Fake Jobs, Real Malware. Uncovering How Cybercriminals are Exploiting the Employment Market
2025-10-21 , Europe

This session dives into a sophisticated recruitment scam run by the notorious Lazarus Group on LinkedIn and other job-related platforms. As revealed by Bitdefender Labs, we will uncover how the threat actors use complex methods to deliver malware into what looks like a coding assessment for a job offer. Using advanced social engineering, this scam campaign shows why it's important to stay alert and aware when using any digital service.

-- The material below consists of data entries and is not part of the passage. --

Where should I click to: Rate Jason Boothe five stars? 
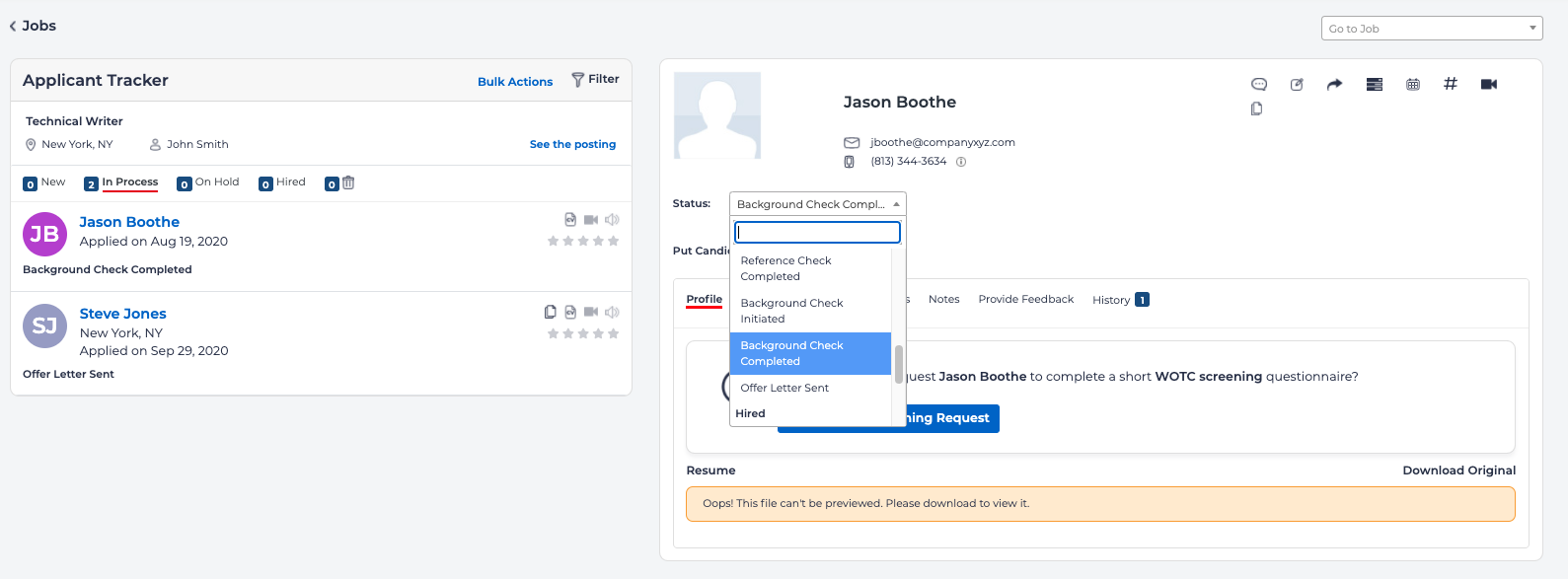pyautogui.click(x=614, y=241)
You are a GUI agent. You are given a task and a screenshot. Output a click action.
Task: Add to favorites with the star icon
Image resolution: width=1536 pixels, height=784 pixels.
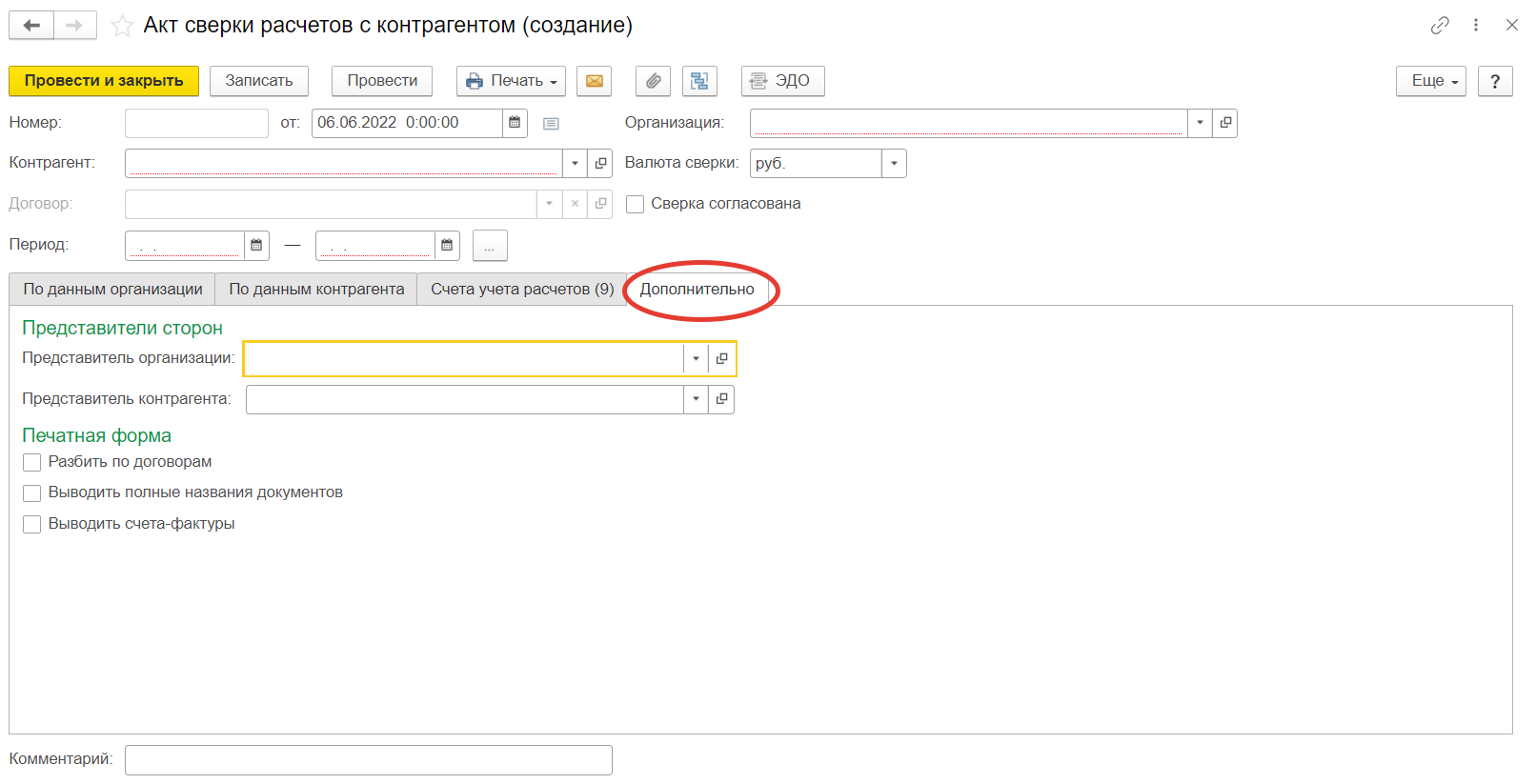(121, 26)
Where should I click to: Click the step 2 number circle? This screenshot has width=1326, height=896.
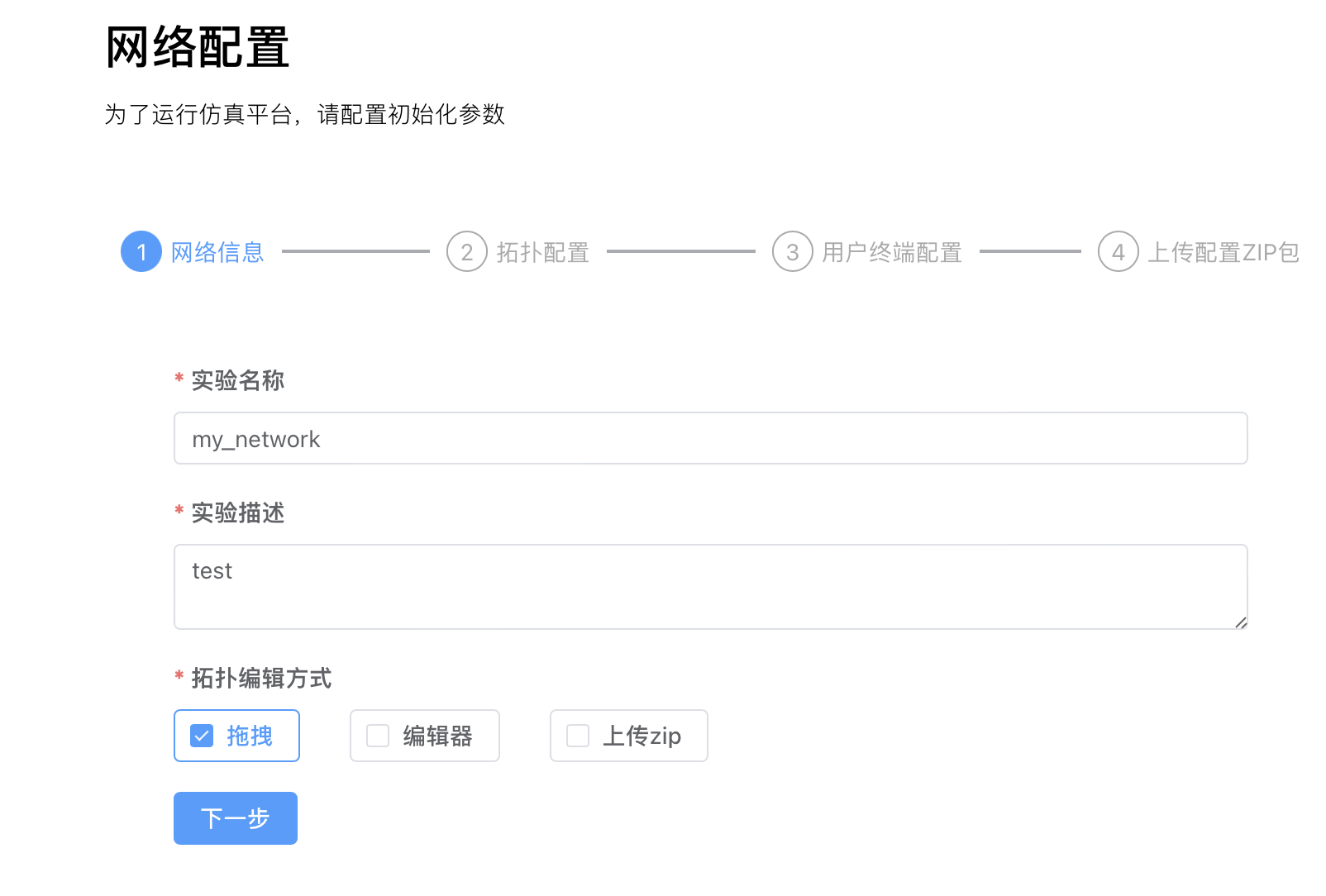(x=467, y=251)
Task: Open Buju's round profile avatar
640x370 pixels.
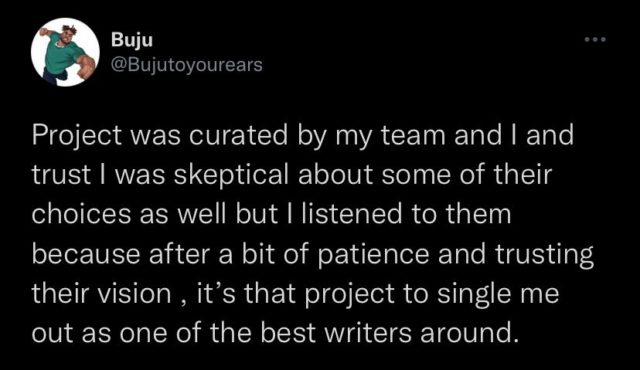Action: pos(65,52)
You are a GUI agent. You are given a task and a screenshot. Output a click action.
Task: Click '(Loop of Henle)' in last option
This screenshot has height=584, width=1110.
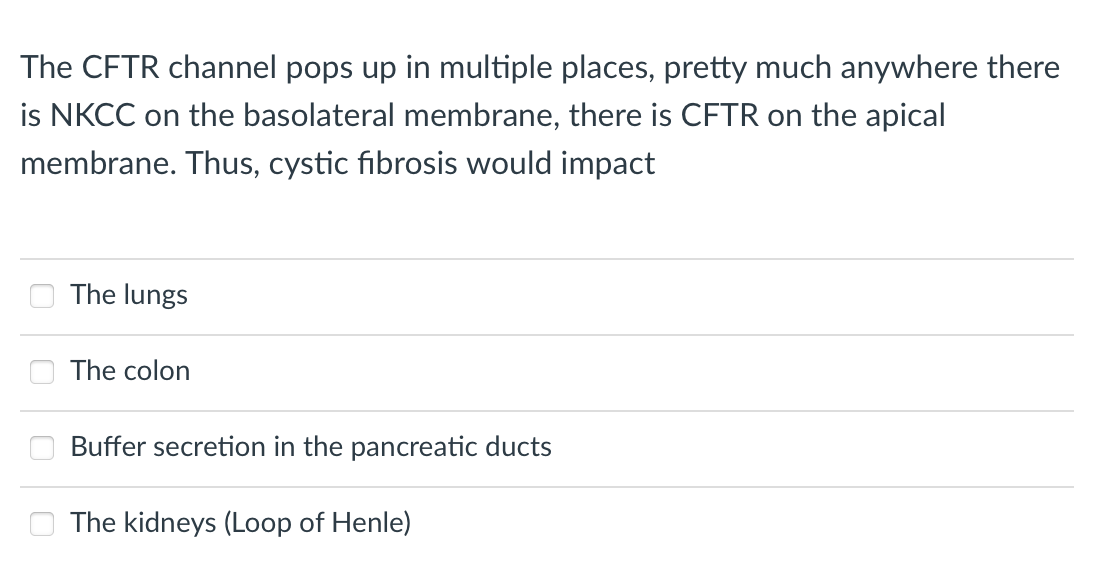coord(317,522)
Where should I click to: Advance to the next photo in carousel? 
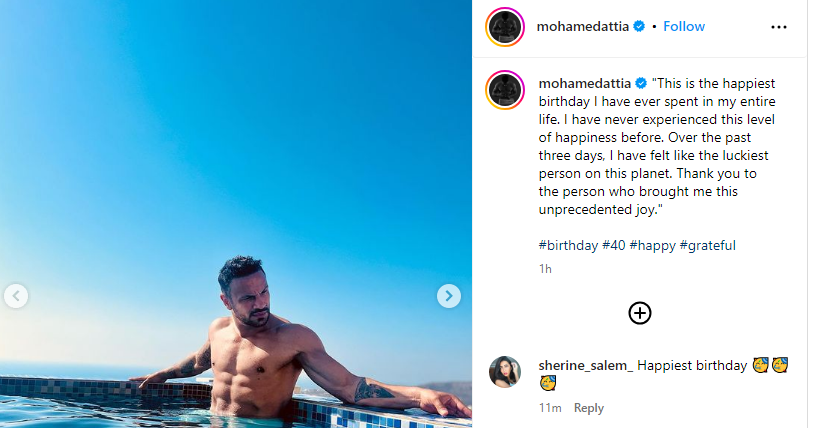pos(449,296)

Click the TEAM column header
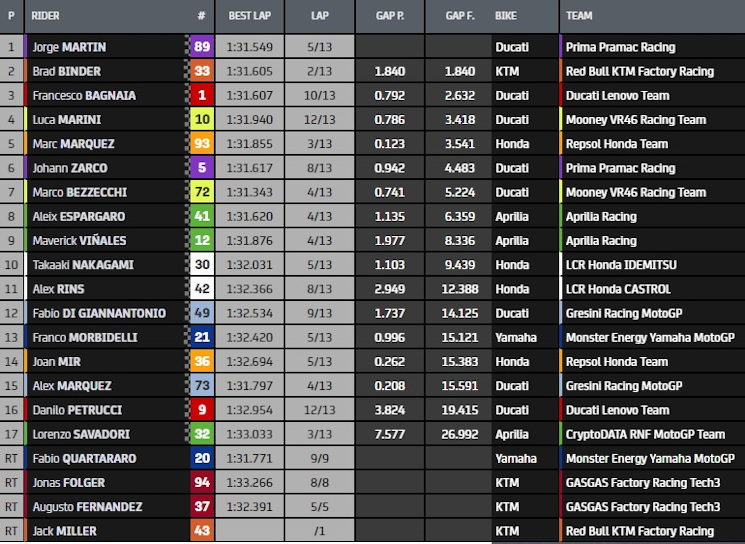click(579, 16)
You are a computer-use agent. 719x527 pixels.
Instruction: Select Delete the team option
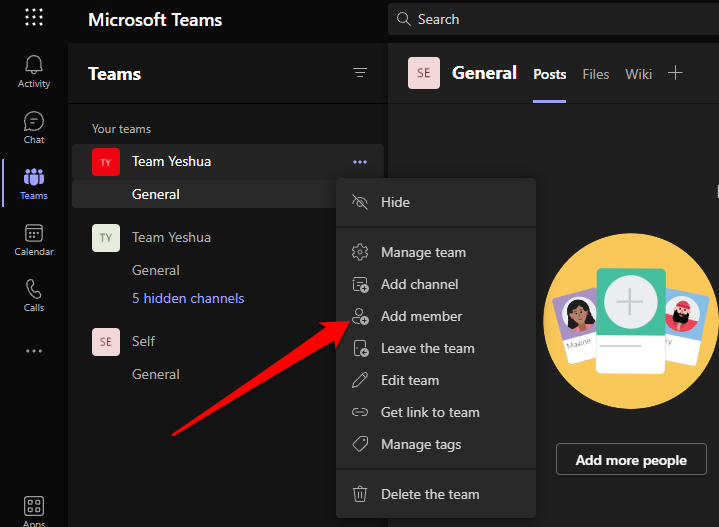click(x=429, y=494)
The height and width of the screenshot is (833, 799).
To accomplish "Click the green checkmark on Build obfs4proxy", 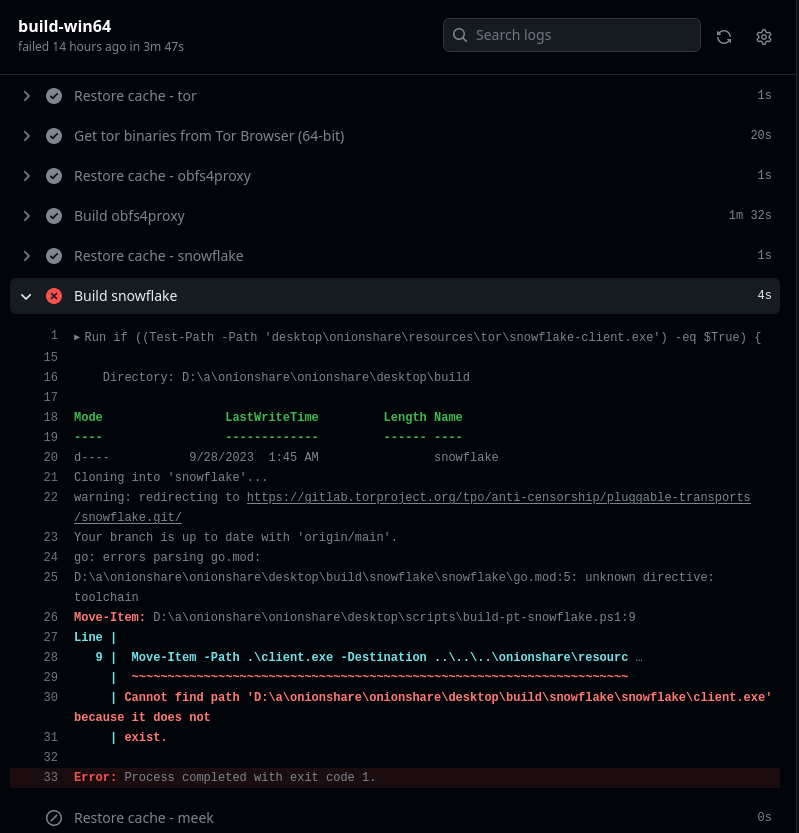I will [54, 215].
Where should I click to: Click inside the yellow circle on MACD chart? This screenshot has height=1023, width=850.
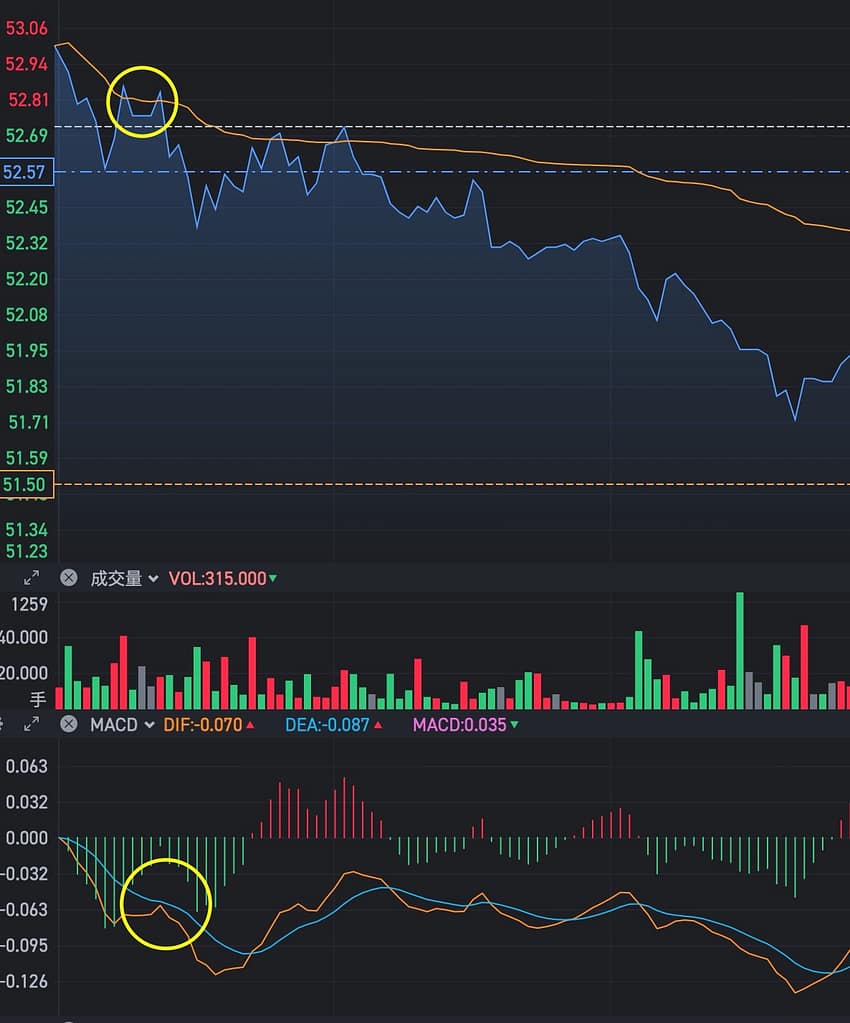coord(166,903)
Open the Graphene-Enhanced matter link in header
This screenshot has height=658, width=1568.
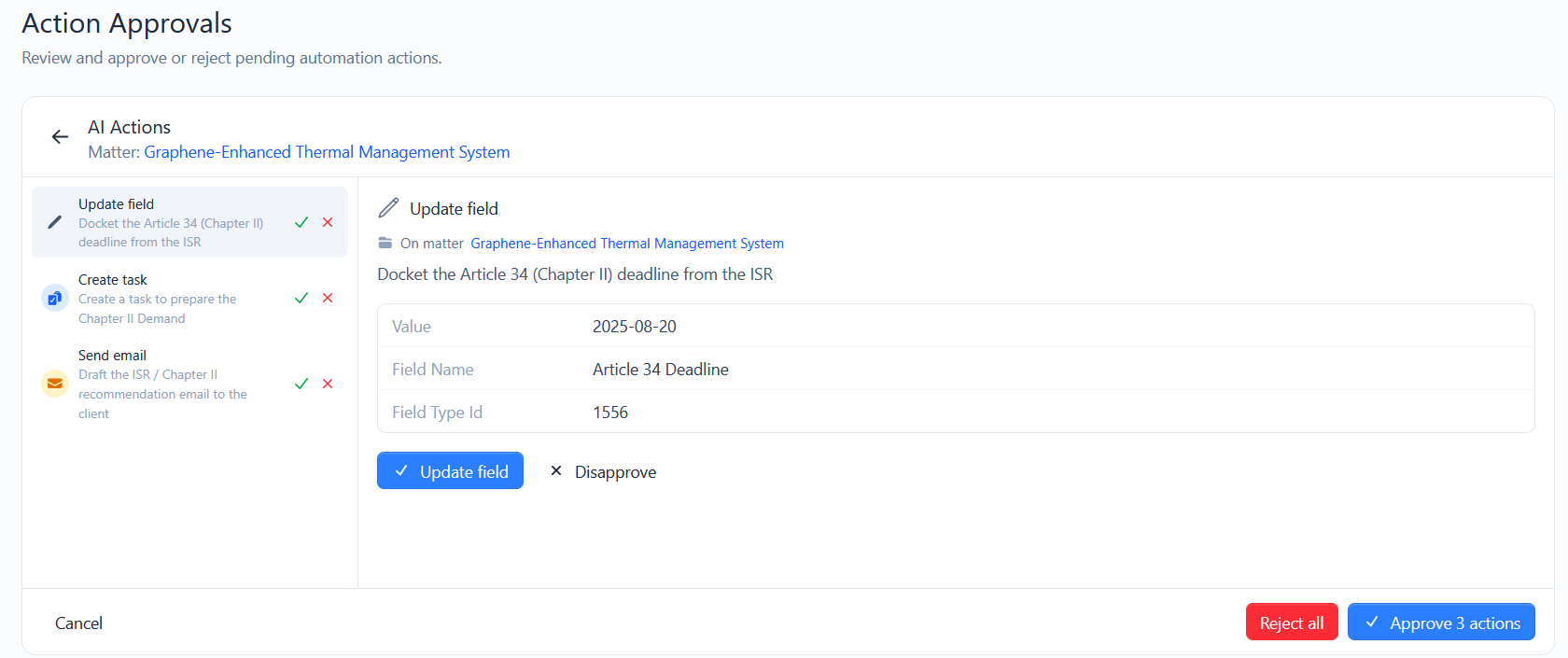[327, 152]
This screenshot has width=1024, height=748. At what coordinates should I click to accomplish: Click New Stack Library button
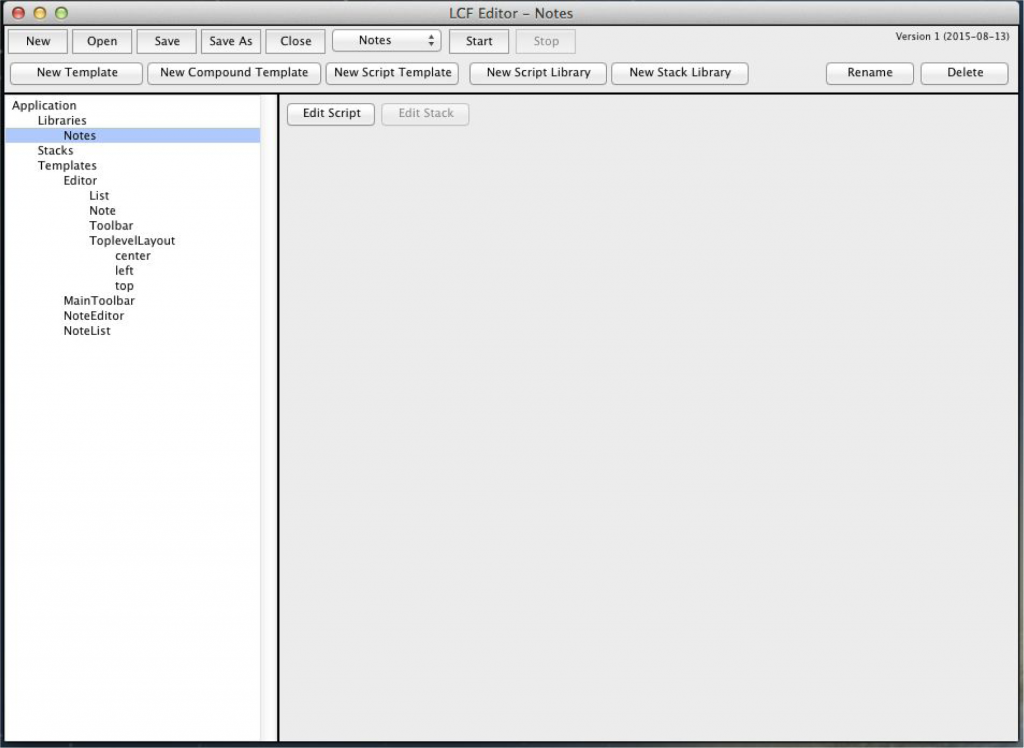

During this talk, we will follow the whole infection process, starting with the Javascript Loader & Infostealer, moving to Python scripts that ramp up the damage, and ending with a final payload that doubles down on data theft and connects to the Command and Control (C2) server via The Onion Router (Tor). Attendees will gain a comprehensive understanding of the tactics used by cybercriminals, the potential risks to your organization's security, and strategies to protect against similar attacks.


In this session, we will take a deep dive into a sophisticated recruitment scam run by the well-known Lazarus Group on LinkedIn and other job-related platforms. We will start by analyzing the interaction between a Bitdefender employee and a fake recruiter on LinkedIn, while also explaining what the so-called recruiter is after and what are the known tactics that are used in these kinds of scenarios.
Given the fact that the scam is enabled by job-seeking developers that set out to finish the coding assessment given by the fake recruiter, we will continue with a bird’s eye view on the received code repositories. Among thousands of lines of code, stolen from public repositories, the threat actors hide an obfuscated Javascript snippet that begins the malware infection chain.

Moving forward, the complexity of the infection chain increases. A comprehensive breakdown of each step involved will be provided, with insights about malware analysis and the necessary protective measures to prevent infection:

  • Downloading more malicious, self-unpacking Python scripts
  • Using public services to store information (e.g: pastebin)
  • Downloading a malicious binary that doubles down the infostealing efforts, while also exfiltrating data through TOR

The presentation will end with conclusions and take aways, while also leaving plenty of time for Q&A.